Segment Start: Data in this exercise
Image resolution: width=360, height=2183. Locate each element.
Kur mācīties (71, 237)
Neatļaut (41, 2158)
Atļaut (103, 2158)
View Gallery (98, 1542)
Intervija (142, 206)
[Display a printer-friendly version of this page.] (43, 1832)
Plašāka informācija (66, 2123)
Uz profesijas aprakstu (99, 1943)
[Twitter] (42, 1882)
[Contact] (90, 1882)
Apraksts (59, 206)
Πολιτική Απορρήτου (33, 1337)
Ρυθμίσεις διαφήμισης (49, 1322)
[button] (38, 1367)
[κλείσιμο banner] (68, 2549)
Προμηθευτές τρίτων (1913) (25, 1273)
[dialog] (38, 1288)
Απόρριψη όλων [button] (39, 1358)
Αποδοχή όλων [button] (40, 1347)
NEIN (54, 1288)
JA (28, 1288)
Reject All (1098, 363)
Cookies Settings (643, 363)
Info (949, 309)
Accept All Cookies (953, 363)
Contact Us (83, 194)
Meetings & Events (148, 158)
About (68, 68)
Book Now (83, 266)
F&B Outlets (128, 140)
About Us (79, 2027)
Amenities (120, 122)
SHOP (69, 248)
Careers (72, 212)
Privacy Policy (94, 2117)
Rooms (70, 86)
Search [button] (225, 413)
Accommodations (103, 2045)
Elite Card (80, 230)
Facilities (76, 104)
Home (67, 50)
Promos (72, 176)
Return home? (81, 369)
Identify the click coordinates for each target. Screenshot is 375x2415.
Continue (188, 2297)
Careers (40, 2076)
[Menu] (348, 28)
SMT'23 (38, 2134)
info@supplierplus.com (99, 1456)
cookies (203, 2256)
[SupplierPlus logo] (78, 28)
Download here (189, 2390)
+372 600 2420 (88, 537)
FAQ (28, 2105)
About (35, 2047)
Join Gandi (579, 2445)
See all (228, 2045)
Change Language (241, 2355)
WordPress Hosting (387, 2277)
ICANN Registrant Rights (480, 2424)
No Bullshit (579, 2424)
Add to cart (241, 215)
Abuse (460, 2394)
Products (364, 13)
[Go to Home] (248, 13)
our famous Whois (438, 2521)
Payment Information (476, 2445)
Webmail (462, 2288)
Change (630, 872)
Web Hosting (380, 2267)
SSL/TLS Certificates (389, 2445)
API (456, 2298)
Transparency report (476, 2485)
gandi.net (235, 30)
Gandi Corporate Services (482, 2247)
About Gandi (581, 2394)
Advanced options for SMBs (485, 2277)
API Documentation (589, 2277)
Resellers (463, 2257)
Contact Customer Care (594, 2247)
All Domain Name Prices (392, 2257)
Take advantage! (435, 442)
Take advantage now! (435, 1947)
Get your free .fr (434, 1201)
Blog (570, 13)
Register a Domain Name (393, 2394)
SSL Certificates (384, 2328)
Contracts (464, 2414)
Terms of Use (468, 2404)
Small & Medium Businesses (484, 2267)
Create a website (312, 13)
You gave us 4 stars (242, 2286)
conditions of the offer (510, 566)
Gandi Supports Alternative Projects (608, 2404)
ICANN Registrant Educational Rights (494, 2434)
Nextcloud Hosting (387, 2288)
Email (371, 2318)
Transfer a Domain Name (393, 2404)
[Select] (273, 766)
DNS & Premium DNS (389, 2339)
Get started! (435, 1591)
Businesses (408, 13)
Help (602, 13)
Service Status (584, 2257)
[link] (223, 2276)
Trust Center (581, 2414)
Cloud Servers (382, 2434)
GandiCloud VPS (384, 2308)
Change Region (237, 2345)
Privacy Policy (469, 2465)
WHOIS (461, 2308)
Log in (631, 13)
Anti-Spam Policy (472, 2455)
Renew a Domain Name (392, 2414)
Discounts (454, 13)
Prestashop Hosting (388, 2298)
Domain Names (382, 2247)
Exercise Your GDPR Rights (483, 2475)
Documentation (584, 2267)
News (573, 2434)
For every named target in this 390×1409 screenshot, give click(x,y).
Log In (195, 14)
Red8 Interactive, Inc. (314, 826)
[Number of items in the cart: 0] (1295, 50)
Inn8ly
Segment End: Data in this exercise
### Work required
Above this task is a listing. Restate, word for word and with nothing added, the lines from the one with "Web Hosting (380, 2267)" through the one with "conditions of the offer (510, 566)".

### Answer box
Web Hosting (380, 2267)
SSL/TLS Certificates (389, 2445)
API (456, 2298)
Transparency report (476, 2485)
gandi.net (235, 30)
Gandi Corporate Services (482, 2247)
About Gandi (581, 2394)
Advanced options for SMBs (485, 2277)
API Documentation (589, 2277)
Resellers (463, 2257)
Contact Customer Care (594, 2247)
All Domain Name Prices (392, 2257)
Take advantage! (435, 442)
Take advantage now! (435, 1947)
Get your free .fr (434, 1201)
Blog (570, 13)
Register a Domain Name (393, 2394)
SSL Certificates (384, 2328)
Contracts (464, 2414)
Terms of Use (468, 2404)
Small & Medium Businesses (484, 2267)
Create a website (312, 13)
You gave us 4 stars (242, 2286)
conditions of the offer (510, 566)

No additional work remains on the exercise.